Representando o Batalhão de Operações Especiais da Polícia Militar do Estado do Rio de Janeiro (Bope), o major André Batista disse que para reduzir a letalidade de policiais e da população civil é preciso qualificar a ação policial, o que se faz com centros de instrução, equipamentos e tecnologia e com o fortalecimento da legitimidade institucional da polícia, de forma que se resgate a sua autoridade.
O major destacou a importância dos projetos sociais que trazem a comunidade para dentro do batalhão e da redefinição das relações entre polícia e sociedade. Para Batista, mesmo depois de se aplicar a força em nível máximo, ainda se pode voltar ao nível um, que é o diálogo. Ele contou que o Bope tem diversos tipos de armas não letais e que a tropa é treinada diariamente e está capacitada para o uso do taser, que nunca foi usado.
Para Paulo Storani, secretário municipal de Segurança Pública de São Gonçalo, RJ, e instrutor da Academia de Polícia Militar do Estado do Rio de Janeiro, o uso correto da força depende muito de como o profissional é selecionado e treinado.
"Não podemos esquecer da pessoa ao construir uma política pública que a sociedade considere correta. Não é só o que se pode fazer em termos de normas e procedimentos, mas também o que se pode fazer para que as pessoas trabalhem dentro da norma. É preciso considerar ao que o policial é submetido e o que é cobrado dele. O protocolo de engajamento não pode ser mais uma norma escrita que não tem condições de ser realizada", enfatizou.
Storani acrescentou que o saber acadêmico "tem valor no discurso mas não na rua". "Em situação de estresse, o tempo passa muito rápido e a decisão muitas vezes é irreversível", disse.
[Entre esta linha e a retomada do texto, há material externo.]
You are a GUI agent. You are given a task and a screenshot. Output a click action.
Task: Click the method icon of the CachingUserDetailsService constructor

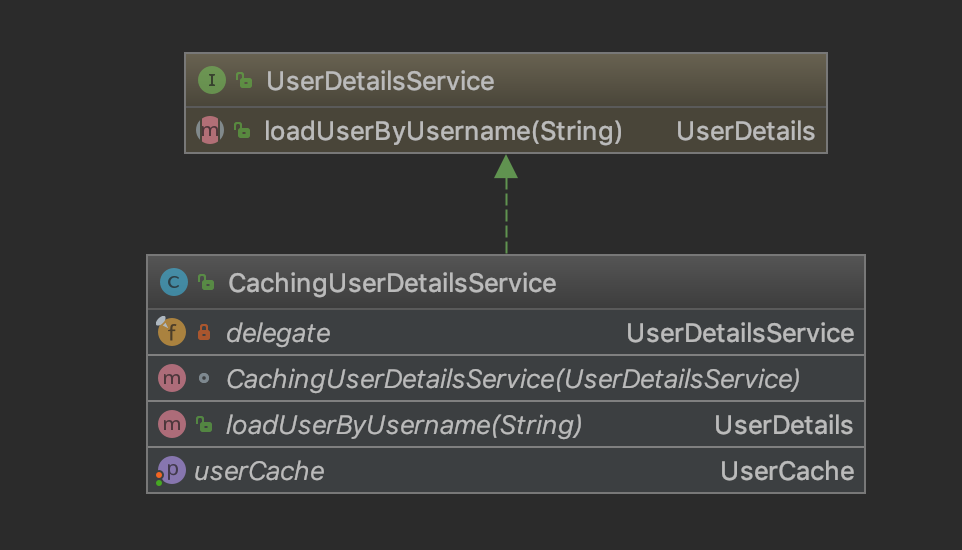pos(172,379)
Para ele, o desafio de construir um protocolo de engajamento é um grande desafio que passa por três dimensões: a norma, a pessoa e o treinamento. "O bem maior são as vidas salvas, tanto dos operadores da segurança quanto dos infratores", concluiu.
A professora Jacqueline Muniz, co Grupo de Estudos Estratégicos da Universidade Cândido Mendes, no Rio, lembrou que apesar de o Brasil ter assinado todos os protocolos da ONU, isso não se traduziu em políticas e procedimentos de polícia. Para ela, os protocolos, para funcionarem, precisam de uma perspectiva de pactuação entre a polícia e os cidadãos.
Segundo Jacqueline, sem pacto, maximiza-se o poder de polícia, numa relação que por partida é assimétrica.
"O fundamento é o pacto, de acordo com cada sociedade. Pactuações locais, cotidianas, com consentimento entre a polícia e os cidadãos, permitirão construir os protocolos", disse.
Para Antonio Rangel Bandeira, coordenador do Projeto de Controle de Armas do Viva Rio, o seminário superou as expectativas. Segundo o pesquisador, mesmo sendo as armas menos letais um tema muito novo no Brasil, o evento reuniu policiais e especialistas em segurança pública de vários pontos do país que já demonstram estar se atualizando sobre o assunto, muito debatido nos países desenvolvidos.
"Se nestes países em que a polícia tende a ser mais bem treinada e respeitadora dos direitos dos cidadãos o tema é considerado relevante, imagine a importância para o Brasil, em que a truculência e arbitrariedade ainda impregnam amplos setores de nossas corporações", disse.